First of all, feel assured that simply being invited to the board interview is a good sign.  Attorneys typically advise co-op board directors not to entertain interviews if they do not like what they see on paper. This is to lower the risk of a claim asserting that a denialoccurred because the applicant is in a class protected by federal, state or city housing laws.  So, if you are in the interview, your paperwork has already checked out.  The sit down will be an opportunity for the board members to ask you specific questions about your application.  The style of the meeting depends entirely on the building and the current board members, but can range from an informal gathering in an apartment to a more formal interview with the entire board sitting across from you at a table.  Either way, below are ten tips that will go a long way to ensure that you present yourself in the best light possible and feel prepared when you arrive.
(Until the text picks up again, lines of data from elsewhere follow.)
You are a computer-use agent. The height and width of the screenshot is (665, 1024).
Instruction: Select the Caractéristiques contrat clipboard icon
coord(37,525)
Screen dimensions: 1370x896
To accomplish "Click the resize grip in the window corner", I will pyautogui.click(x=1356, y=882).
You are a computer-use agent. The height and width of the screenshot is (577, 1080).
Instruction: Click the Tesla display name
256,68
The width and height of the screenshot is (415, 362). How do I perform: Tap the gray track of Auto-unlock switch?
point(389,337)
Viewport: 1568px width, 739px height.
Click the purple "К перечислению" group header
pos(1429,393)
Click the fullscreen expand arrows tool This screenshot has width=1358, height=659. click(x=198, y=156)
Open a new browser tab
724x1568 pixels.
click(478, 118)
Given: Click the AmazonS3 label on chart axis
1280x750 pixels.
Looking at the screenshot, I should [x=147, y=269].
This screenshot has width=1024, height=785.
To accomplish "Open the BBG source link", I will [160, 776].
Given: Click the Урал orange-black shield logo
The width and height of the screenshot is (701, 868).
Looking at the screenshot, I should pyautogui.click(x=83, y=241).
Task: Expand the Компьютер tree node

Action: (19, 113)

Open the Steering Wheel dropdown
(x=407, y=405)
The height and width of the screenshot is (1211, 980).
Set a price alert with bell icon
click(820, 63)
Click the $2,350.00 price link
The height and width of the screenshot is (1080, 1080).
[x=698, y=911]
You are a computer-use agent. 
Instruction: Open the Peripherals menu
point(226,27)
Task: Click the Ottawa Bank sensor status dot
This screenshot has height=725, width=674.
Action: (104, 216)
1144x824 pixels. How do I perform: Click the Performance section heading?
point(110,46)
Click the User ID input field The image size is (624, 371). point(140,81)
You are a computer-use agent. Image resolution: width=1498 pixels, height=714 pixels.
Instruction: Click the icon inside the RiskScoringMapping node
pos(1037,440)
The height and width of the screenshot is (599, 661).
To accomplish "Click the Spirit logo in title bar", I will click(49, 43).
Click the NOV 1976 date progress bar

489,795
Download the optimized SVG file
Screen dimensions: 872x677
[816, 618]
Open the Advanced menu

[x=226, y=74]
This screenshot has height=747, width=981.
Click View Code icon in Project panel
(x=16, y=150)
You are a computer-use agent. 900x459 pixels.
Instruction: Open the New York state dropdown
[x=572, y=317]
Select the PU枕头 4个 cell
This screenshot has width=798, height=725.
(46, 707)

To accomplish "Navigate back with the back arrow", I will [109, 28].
  1. Dress to impress and arrive promptly
    1. In this respect, you should treat the meeting no differently than you would a formal job interview.
  2. Be prepared for a lack of privacy
    1. The Board has great latitude in the kinds of questions it can ask, so be prepared. Do not avoid answering personal questions and do not become angered by them.
  3. Familiarize yourself with the details of your own application
    1. You should be able to quickly and concisely answer any questions asked about your application, preferably without having to refer to it regularly.  Thirty seconds of paper shuffling in response to a question about your financial standing or employment history will not inspire confidence.  That being said, bring a copy of the application with you just in case.
  4. Couples should decide in advance who will answer certain types of questions
    1. For example, one of you may agree to answer all financial questions while the other will address all other questions.  Try to avoid discussing your answers with your spouse in front of the Board.
  5. Do not try to sell yourself
    1. Do not take the meeting as an opportunity to express what an amazing neighbor you are going to be.  Just answer the questions that you are asked as simply as possible and let the Board direct the conversation.  Applicants are rarely turned down for being boring.
  6. Never volunteer any information that you are not asked for
    1. Do not engage in any unsolicited conversations except for pleasantries at the beginning and end of the meeting.  Avoid revealing any more information than what is specifically asked for.  This rule alone will go a long way in keeping you out of trouble.
  7. Do not ask questions of the board
    1. Questions can unintentionally convey negative information to the Board.  For example: “Do you have any plans to renovate the lobby?” is the kind of seemingly innocent question which may offend the board member who was in charge of the lobby renovation or suggest that you intend to campaign for large capital expenditures in the building. If you have any additional questions, direct them to your real estate agent or your attorney.  Remember, you have already agreed to purchase the apartment.  There is nothing else you should need to know at this point, and if there is, save it for after your approval.
  8. A short interview is better than a long one
    1. While there are no hard and fast rules, a short, cordial interview with few board questions and remarks is often indicative of an easy approval.
  9. Do not expect an answer at the end of the meeting
    1. Most Boards do not give their decision until a day or two after the meeting. Your real estate agent and attorney will take the necessary steps to determine if you have been approved.
  10. Relax, and remember that you wouldn’t be here if you did not satisfy their basic qualifications
    1. In most cases, once you have secured the interview your approval is yours to lose.  Just relax and follow the other nine rules for a successful interview.